5. Macquarie Pension Plan – Property Securities Fund (29 percent y.o.y)

This fund is run by Macquarie and invests in real estate investment trusts (REITs).

REITs in their own right work like listed funds except they invest in individual properties and pool the earnings into one fund.

The index it’s seeking to outperform is the S&P/ASX 200 Property Trust accumulation — which despite its name it does not track the ASX 200, rather all ASX-listed REITs.

This fund, like its peers, also pays dividends.

The fund has performed despite the significant downturn Australia’s property market has seen in the last several months.

6. MFF Capital Investments (27 percent y.o.y)

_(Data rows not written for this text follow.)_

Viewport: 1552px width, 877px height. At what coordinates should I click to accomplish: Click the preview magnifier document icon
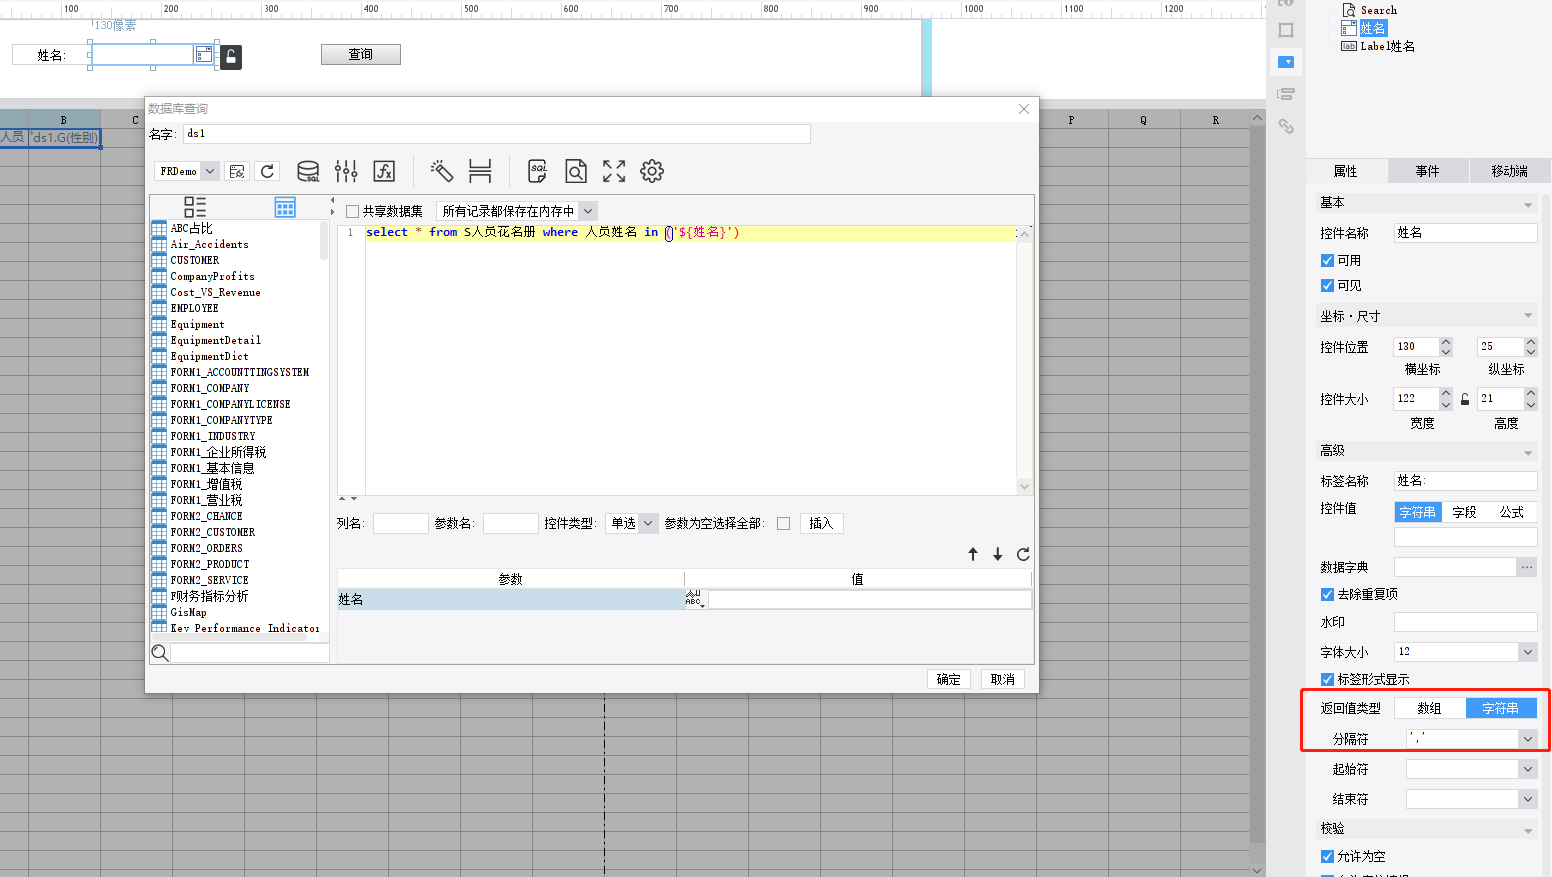coord(576,171)
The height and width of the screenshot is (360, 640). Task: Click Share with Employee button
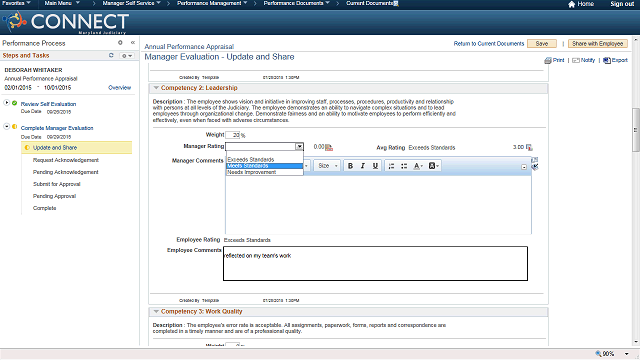(597, 44)
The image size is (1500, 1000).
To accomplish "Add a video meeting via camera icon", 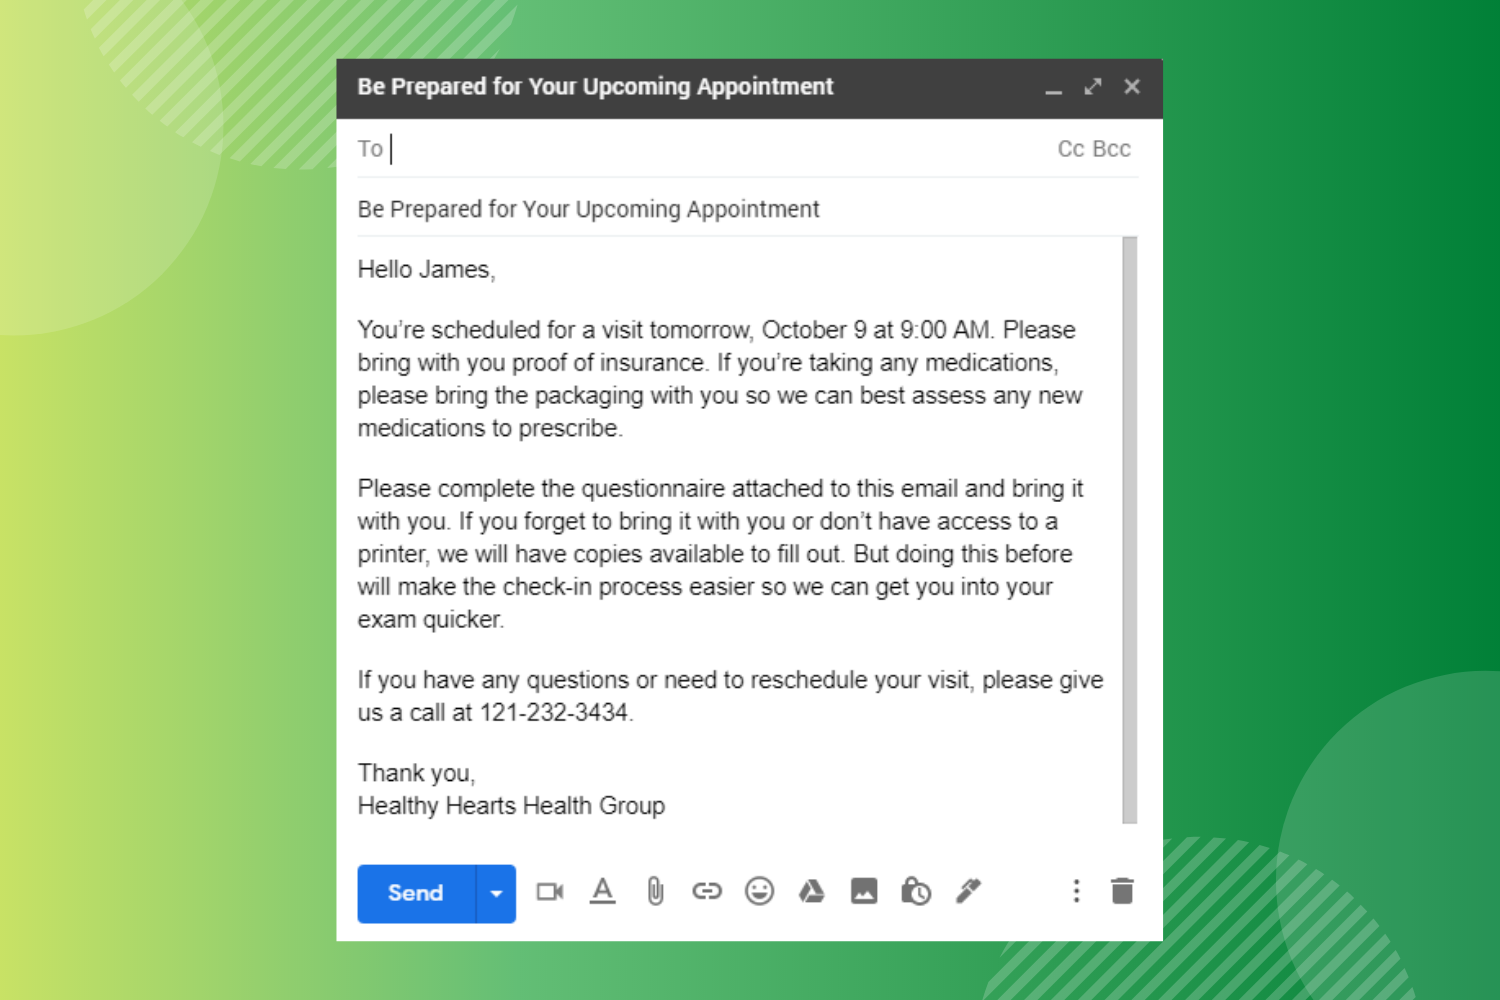I will click(550, 891).
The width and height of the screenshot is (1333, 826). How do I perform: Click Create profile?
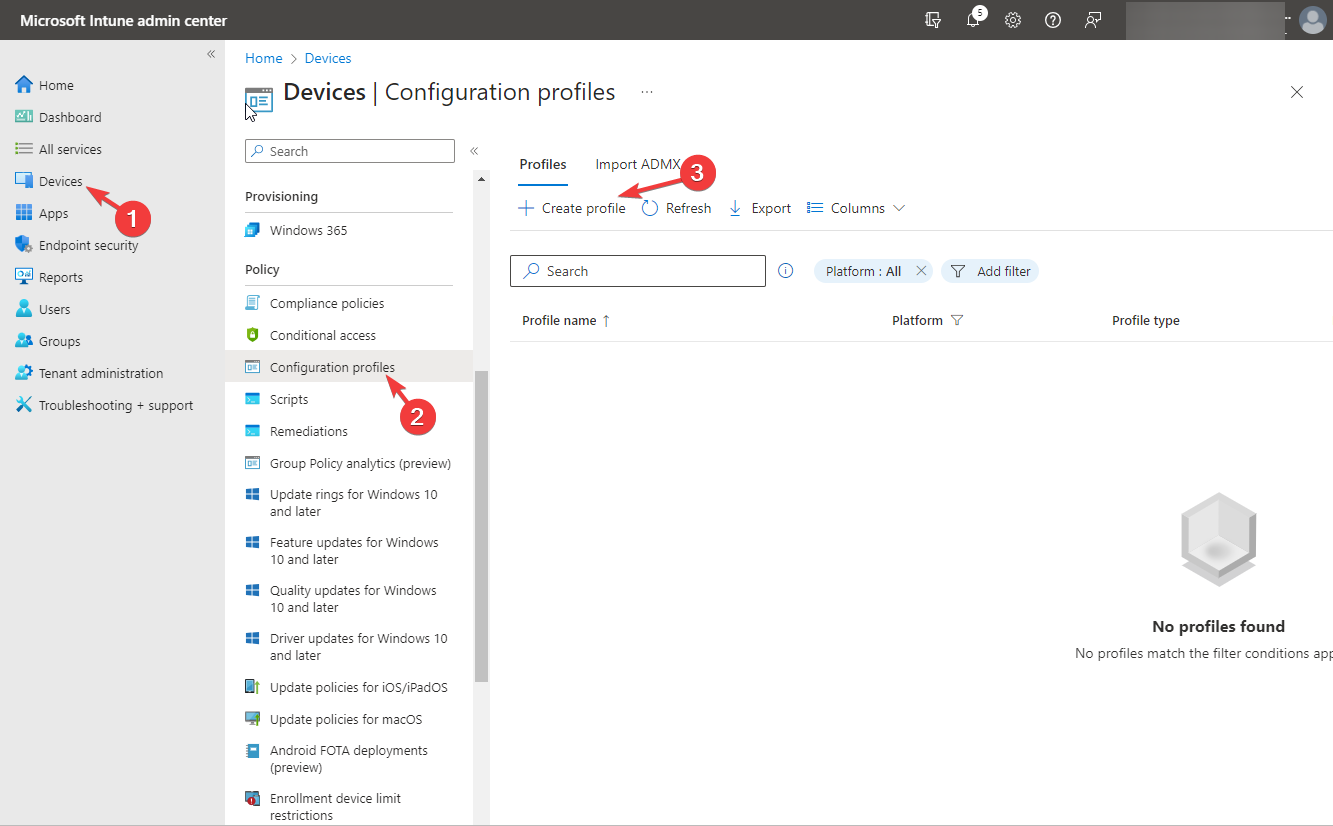[571, 207]
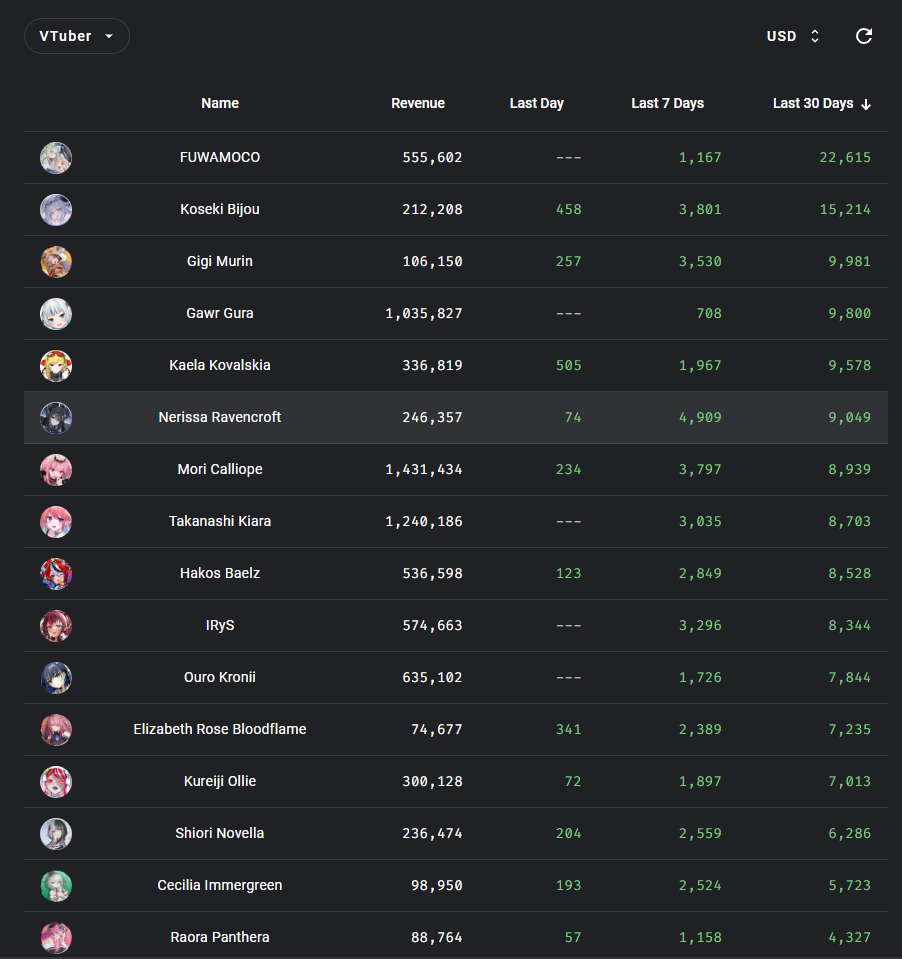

MFF Capital Investments (ASX: MFF) is another listed exchange company. It is owned by the Magellan Group and they invest in Australian and international shares.

MFF invests in global equities focusing on businesses ‘assessed to have attractive business characteristics, at a discount to their assessed intrinsic values’.

It is easy to track this fund because it is publicly listed and it has grown from $2.40 in late April last year to $2.93 now.  

7. UBS Property Securities Fund (26 percent y.o.y)

Requiring a minimum investment of $20,000, this fund is clearly aimed at high net worth individuals.

This fund also invests in Real Estate Investment Trusts (REITs) and pays quarterly distributions.  

Unlike other REIT-targeting funds we have covered, its target index is the S&P/ASX 300 property Accumulation Index over rolling five year periods. It has also been more open about what they invest in with its holdings including Mirvac and Charter Hall Group.

Curiously, this fund does not charge a performance fee, just a management fee (of 0.85 per cent).

With a return of 26 per cent in the last twelve months, this fund probably deserves to.

The funds at a glance

Fund Price per unit (29 April) 1 year return
Perpetual Select Superannuation Plan $68.89 77%
ETFs Physical Palladium $183.89 51%
Duxton Water $1.50 47%
Zurich Investments Wholesale Global Thematic Fund $1.09 31%
Macquarie Pension Plan $5.11 29%
MFF Capital Investments $2.93 27%
UBS Property Securities Fund $1.29 26%

Source: Bloomberg, individual product disclosure statements (PDS)

 

This content does not constitute financial product advice. You should consider obtaining independent advice before making any financial decisions.